I know people’s responses to these incidents vary but I will not, as some have suggest encourage Ava to bite back, nor will I allow Walter to bite the child either, as he has suggested he do, semi-jokingly of course! Some have also suggested that the biter should be removed from the school but again, I’m just not really sure I see how that would be helpful. Of course, it would mean no one got bitten but what would be the lesson for the child doing the biting? And if this child was removed, what would happen the next time Ava encountered a bully or a biter? She also needs to learn to stand up for herself, as harsh as that may sound, its the simple truth. She won’t have me with her every second of every day for the rest of her life having the people who hurt her simply removed from her life either.

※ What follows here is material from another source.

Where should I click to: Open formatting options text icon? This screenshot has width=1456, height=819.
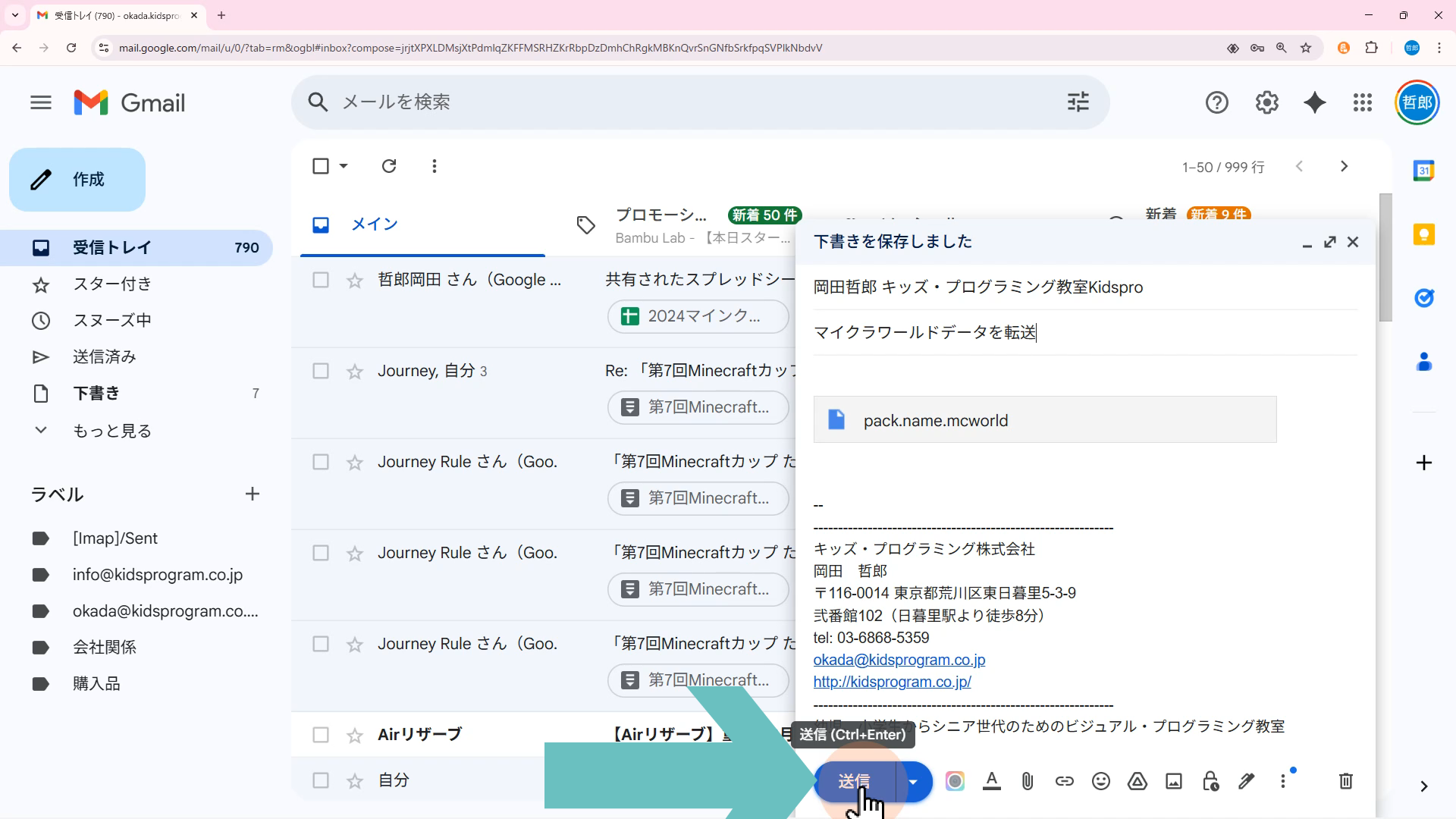pyautogui.click(x=991, y=781)
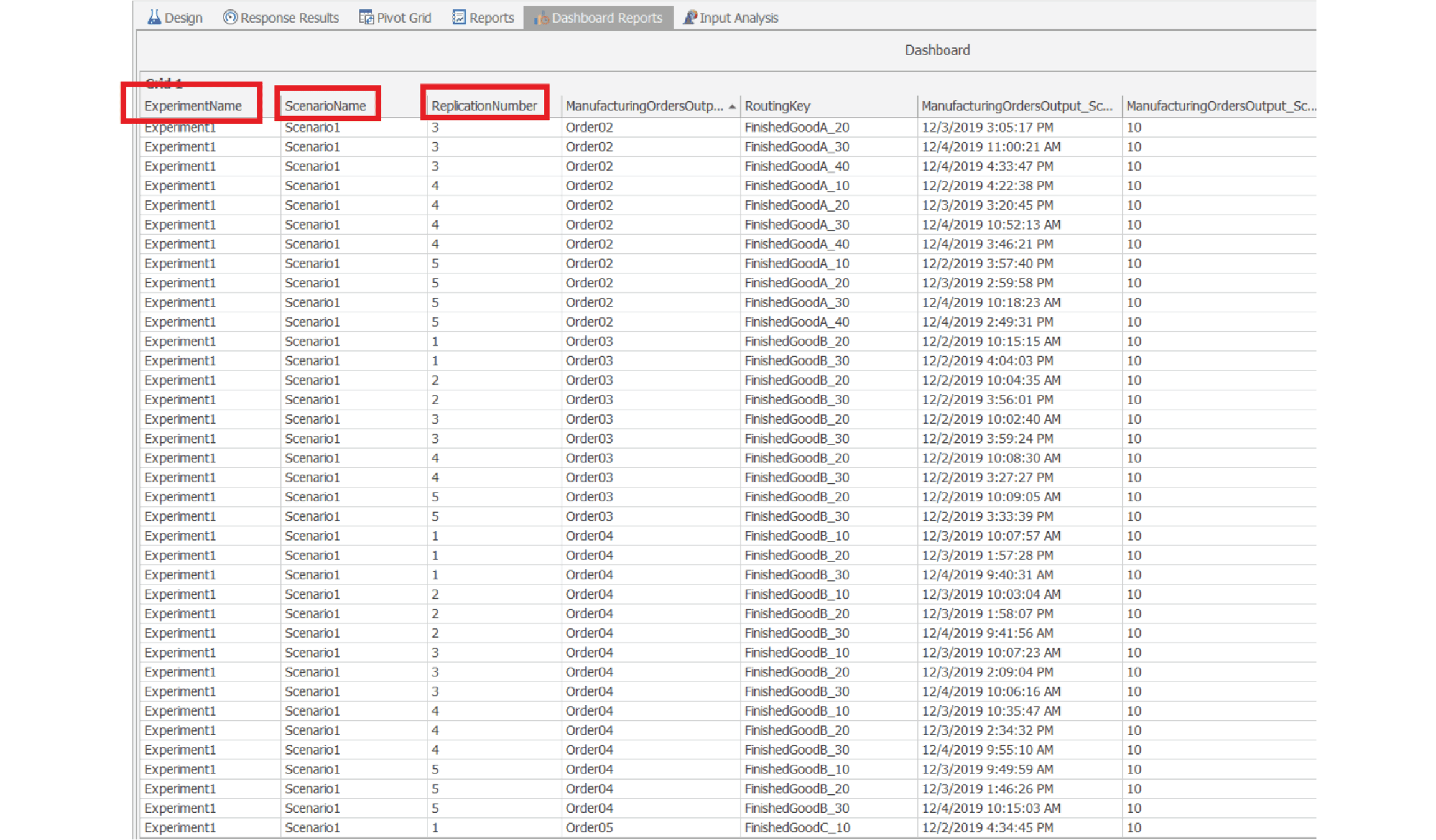This screenshot has height=840, width=1436.
Task: Select the first Experiment1 row
Action: pos(180,127)
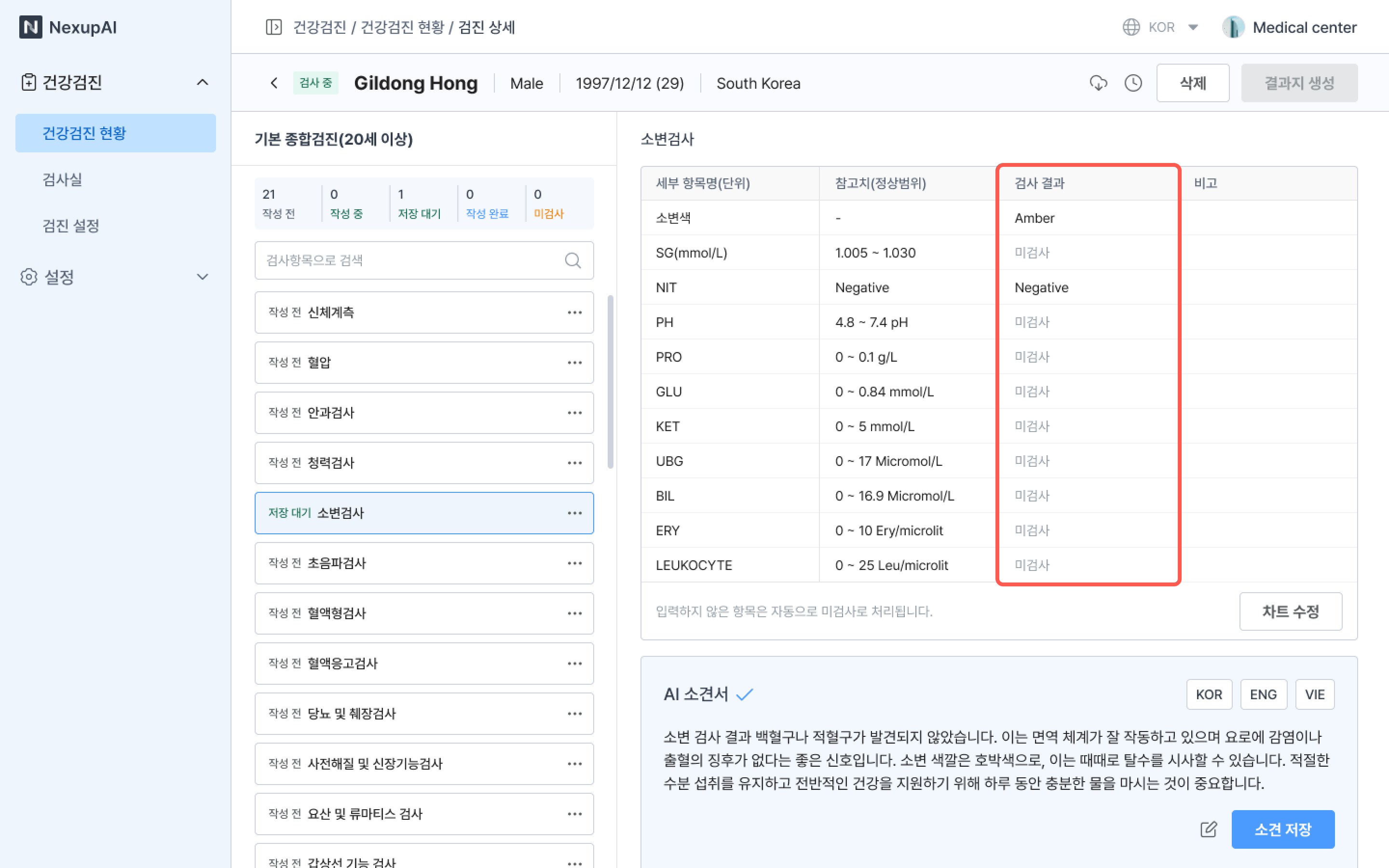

I think the thing that makes me feel the most guilty is that Ava has already suffered a grief/trauma in her young life that most of us will never know. She has been through the grieving of separation from her birth mother and that has already caused her trauma. She knows a grief so intense and from so young there were no words or ways for her to communicate her grief. And I do feel that that experience has, on some levels made her more vulnerable and sensitive to emotional situations. That has already, on some levels, shaped who she is as a person and how she responds to others. I wish I could protect her from any further trauma but I simply can’t.
I keep thinking back to how I was as a child, timid, sensitive & frightened, never able to stand up for myself and that is the one thing I had wished to avoid for Ava. For now, I suppose all we can do for Ava is teach her how best to protect and defend herself again bullies & biters.
Since becoming a mother, I have become infinitely aware of how every experience that Ava has, whether positive or negative, will shape who she is as a person and how she conducts herself in the world. I wish I could protect her from more of the negative experiences she’s bound to have…..
But a balloon, a hat and a Cream Soda from the Spur was all it took to lift her little spirits.
But seriously, Ava’s emotions aside, I am drained after all the worrying, self flagellation and guilt of today – parenting: it’s seriously NOT for sissies!